**Extracted material**
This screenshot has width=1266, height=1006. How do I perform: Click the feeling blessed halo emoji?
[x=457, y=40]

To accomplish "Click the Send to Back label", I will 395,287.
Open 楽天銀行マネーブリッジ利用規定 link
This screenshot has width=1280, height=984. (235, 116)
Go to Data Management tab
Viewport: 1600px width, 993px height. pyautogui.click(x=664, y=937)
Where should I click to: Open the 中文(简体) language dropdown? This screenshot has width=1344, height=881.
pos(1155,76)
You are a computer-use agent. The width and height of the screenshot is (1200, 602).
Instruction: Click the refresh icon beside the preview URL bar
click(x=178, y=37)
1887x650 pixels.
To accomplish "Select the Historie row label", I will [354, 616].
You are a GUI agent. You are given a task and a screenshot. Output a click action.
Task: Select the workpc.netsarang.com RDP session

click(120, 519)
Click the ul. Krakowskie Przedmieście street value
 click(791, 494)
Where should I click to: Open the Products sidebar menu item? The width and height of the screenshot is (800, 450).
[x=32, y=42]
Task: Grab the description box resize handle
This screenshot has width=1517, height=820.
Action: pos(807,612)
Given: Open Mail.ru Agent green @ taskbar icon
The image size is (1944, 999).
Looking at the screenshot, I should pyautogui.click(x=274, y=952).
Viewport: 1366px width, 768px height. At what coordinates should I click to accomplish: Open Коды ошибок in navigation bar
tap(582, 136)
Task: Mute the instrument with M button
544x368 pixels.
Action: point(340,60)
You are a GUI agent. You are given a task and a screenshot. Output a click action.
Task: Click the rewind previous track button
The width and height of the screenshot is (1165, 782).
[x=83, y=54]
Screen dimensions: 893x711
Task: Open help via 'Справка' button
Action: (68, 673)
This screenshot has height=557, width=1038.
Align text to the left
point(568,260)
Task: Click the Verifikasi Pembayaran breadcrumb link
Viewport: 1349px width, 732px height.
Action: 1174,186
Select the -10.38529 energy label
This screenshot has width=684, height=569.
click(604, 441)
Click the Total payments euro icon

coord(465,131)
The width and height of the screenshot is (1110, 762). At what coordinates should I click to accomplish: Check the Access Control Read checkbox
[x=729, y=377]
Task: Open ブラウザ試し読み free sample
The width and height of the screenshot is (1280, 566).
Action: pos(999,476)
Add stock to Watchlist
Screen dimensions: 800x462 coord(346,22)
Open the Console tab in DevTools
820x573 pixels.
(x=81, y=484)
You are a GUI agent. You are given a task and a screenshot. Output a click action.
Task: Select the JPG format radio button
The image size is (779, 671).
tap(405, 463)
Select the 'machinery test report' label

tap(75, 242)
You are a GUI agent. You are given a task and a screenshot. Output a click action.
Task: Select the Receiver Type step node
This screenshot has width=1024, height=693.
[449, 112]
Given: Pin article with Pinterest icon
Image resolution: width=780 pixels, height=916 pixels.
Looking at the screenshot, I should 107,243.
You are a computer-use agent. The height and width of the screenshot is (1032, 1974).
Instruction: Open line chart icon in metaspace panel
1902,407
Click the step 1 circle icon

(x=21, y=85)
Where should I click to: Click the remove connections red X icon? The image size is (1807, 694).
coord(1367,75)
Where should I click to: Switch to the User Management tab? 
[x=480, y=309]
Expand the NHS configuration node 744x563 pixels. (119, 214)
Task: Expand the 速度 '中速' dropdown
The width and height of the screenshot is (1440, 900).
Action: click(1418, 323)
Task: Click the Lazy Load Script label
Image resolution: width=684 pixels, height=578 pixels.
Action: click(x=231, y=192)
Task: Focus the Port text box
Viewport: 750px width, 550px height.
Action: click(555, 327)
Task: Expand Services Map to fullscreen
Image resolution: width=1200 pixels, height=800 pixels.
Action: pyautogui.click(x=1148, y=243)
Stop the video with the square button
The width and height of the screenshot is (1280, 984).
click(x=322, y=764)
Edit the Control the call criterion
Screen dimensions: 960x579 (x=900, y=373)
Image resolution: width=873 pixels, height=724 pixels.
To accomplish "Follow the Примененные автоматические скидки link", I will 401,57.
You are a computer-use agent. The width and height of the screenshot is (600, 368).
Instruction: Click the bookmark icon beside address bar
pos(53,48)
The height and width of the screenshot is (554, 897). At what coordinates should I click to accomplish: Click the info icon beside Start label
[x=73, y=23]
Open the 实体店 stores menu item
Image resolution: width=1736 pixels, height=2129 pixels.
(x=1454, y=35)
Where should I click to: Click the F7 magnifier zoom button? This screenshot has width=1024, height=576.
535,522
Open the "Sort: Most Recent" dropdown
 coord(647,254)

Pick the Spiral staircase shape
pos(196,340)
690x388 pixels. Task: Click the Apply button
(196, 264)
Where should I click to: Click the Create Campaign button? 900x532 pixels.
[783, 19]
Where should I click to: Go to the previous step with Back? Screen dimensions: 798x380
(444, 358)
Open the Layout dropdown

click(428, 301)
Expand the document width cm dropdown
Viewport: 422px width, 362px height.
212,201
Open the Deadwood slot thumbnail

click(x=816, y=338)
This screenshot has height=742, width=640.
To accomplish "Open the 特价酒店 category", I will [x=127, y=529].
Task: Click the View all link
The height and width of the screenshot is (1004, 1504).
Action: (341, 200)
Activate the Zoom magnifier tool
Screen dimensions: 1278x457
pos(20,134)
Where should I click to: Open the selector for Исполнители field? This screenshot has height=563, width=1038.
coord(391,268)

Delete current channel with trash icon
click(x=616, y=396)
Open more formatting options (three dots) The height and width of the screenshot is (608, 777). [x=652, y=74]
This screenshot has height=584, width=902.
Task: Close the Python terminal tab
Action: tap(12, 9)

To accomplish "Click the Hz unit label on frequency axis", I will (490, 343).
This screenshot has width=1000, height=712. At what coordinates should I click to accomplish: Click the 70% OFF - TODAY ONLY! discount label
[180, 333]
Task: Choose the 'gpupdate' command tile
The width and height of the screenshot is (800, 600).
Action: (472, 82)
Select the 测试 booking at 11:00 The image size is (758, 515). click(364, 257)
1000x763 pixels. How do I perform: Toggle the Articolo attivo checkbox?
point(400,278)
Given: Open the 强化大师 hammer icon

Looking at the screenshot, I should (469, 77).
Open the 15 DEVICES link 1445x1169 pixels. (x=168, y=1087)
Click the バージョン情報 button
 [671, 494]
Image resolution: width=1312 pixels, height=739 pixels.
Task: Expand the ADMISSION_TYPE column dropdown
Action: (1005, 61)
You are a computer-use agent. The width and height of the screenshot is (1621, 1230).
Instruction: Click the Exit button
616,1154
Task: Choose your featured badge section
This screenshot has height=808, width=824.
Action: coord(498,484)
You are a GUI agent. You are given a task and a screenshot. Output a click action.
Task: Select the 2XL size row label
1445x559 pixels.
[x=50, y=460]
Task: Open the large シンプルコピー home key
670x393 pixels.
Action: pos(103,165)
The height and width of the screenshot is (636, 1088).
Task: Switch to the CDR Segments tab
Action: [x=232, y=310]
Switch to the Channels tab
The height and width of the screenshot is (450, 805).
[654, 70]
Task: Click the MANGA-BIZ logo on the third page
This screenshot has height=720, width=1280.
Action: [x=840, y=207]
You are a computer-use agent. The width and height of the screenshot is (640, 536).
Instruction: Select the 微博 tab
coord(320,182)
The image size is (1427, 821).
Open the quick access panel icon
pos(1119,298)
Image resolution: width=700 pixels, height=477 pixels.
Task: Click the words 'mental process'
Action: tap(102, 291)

**Assignment**
For every line in the listing above that mentions the word "Choose", make a copy.

**Exercise solution**
Task: Choose the 'gpupdate' command tile
Task: Choose your featured badge section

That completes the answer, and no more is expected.